Since the conference, I have been fascinated by the role of corporations in driving progress on climate and have had many conversations about the balance between corporation and the individual in creating change. A central question I have been grappling with is which entity is responsible for initially driving the change? As corporations seek profits and will respond to the desires and actions of their shareholders, the individual consumer has a responsibility to use their behavior to make companies value sustainability. Consumers can choose to purchase from, invest in, and work for companies committed to sustainability as a way to show the industry that sustainability is something they value. However, consumers shouldn’t be the only ones responsible for monitoring and responding to the ethics of a company’s action. Companies should also be accountable for acting morally and aligning their actions with what is right rather than what will make the most money. We learned about several forward-thinking companies that are choosing to value both their shareholders and stakeholders, which in turn led them to adopting a more sustainable practice and creating a more broad definition of company success than profit alone.

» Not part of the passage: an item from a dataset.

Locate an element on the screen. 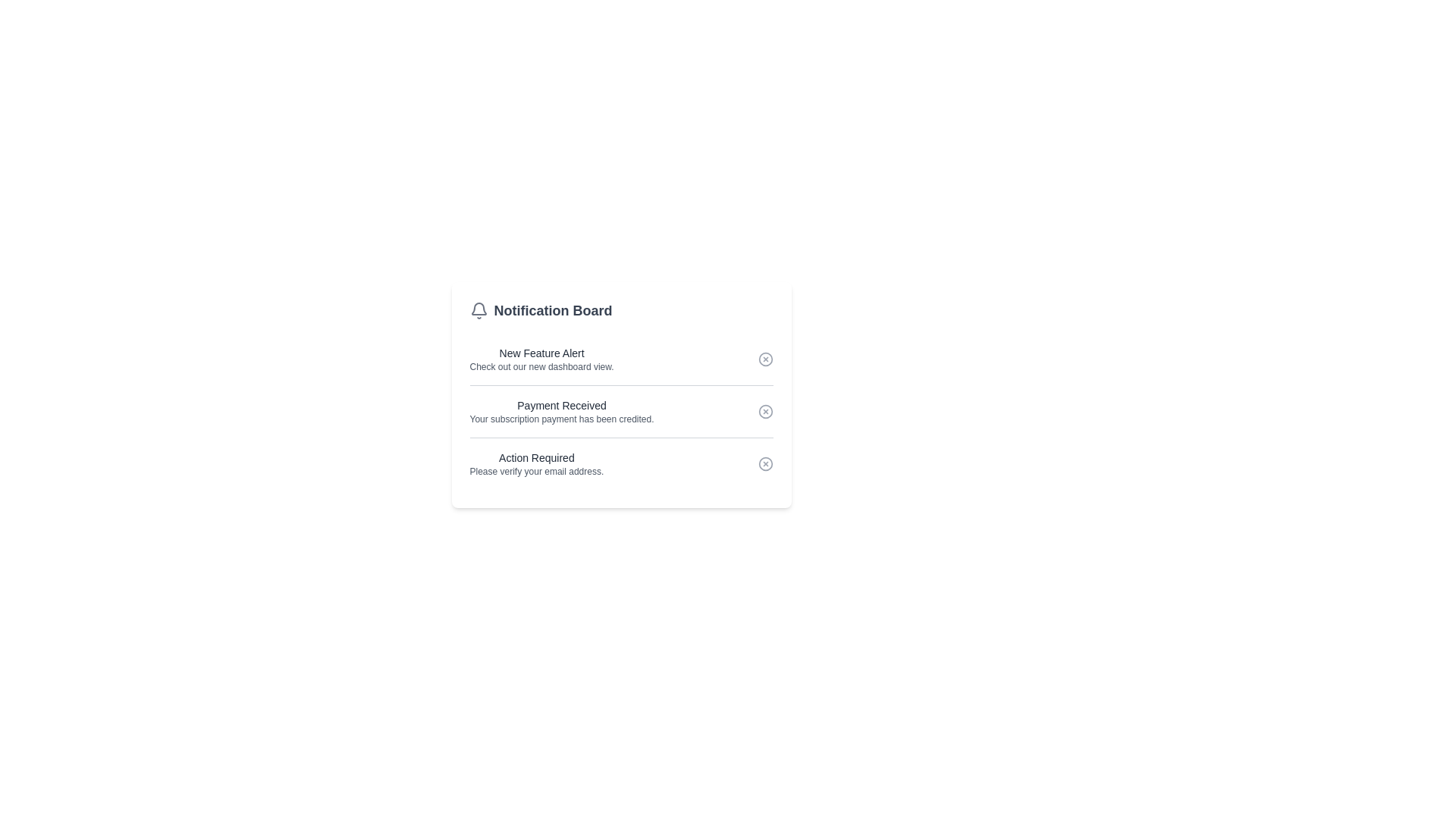 The image size is (1456, 819). the topmost notification item in the Notification Board to read the notification about a new feature is located at coordinates (621, 359).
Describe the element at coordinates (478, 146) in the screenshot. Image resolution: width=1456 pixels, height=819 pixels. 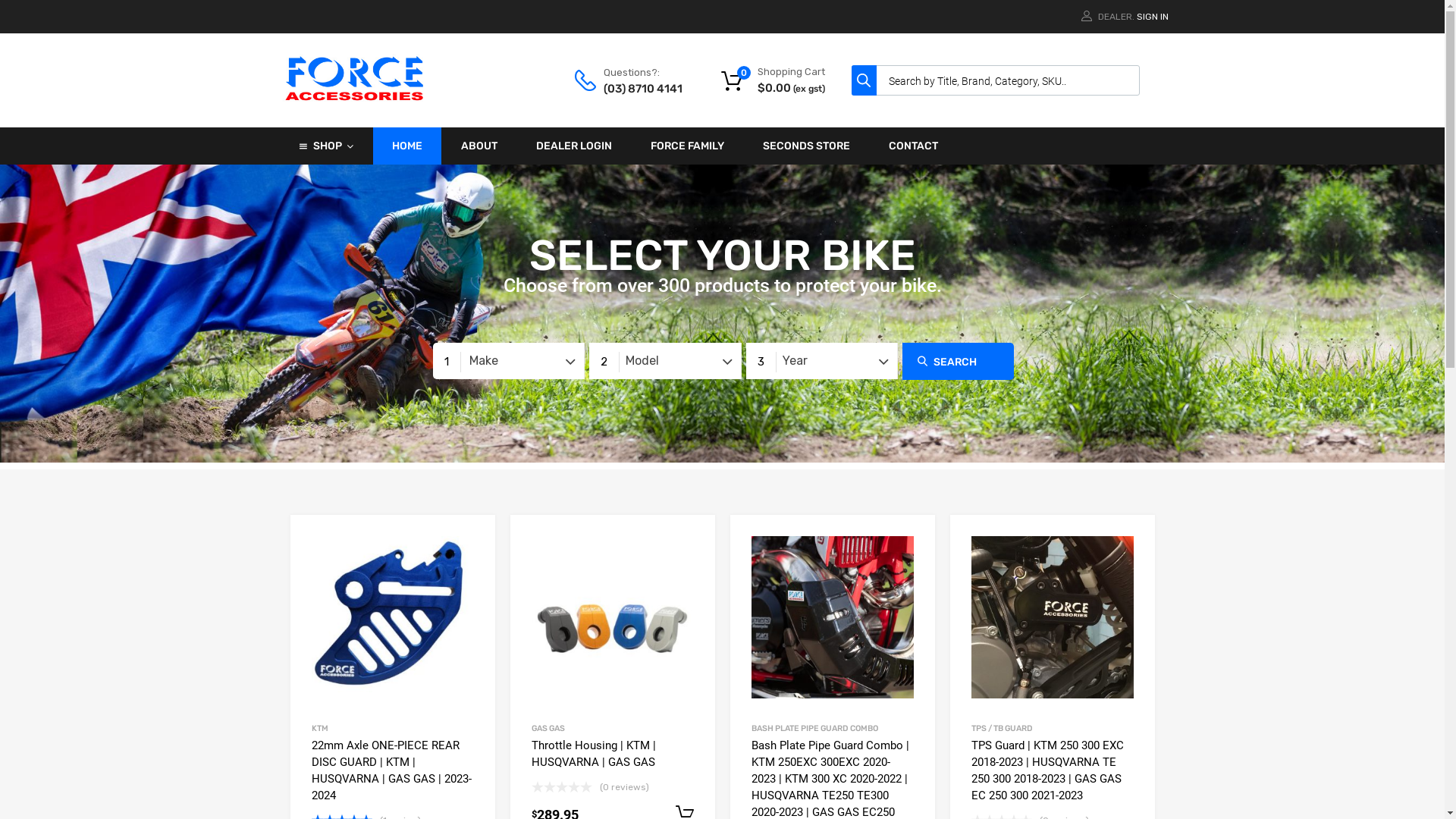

Until this conference I had never been exposed to anyone working as a “sustainability director” at a company and trying to drive change from the inside. It was insightful to learn from the experience of these individuals, understand the challenges of being the one voice urging for sustainable behavior for the company, and familiarize myself with a new possible career path. At MIT we are not exposed to as many career opportunities focused on sustainability. The main career path I have been exposed to in the realm of sustainability has been working as an engineer at a clean energy company. Looking forward to my career, this conference increased my awareness of various paths I could take and could possibly be interested in pursuing at some point in my life. Overall, this conference was an incredibly valuable complement to my MIT education and I am grateful for the opportunity to have attended it.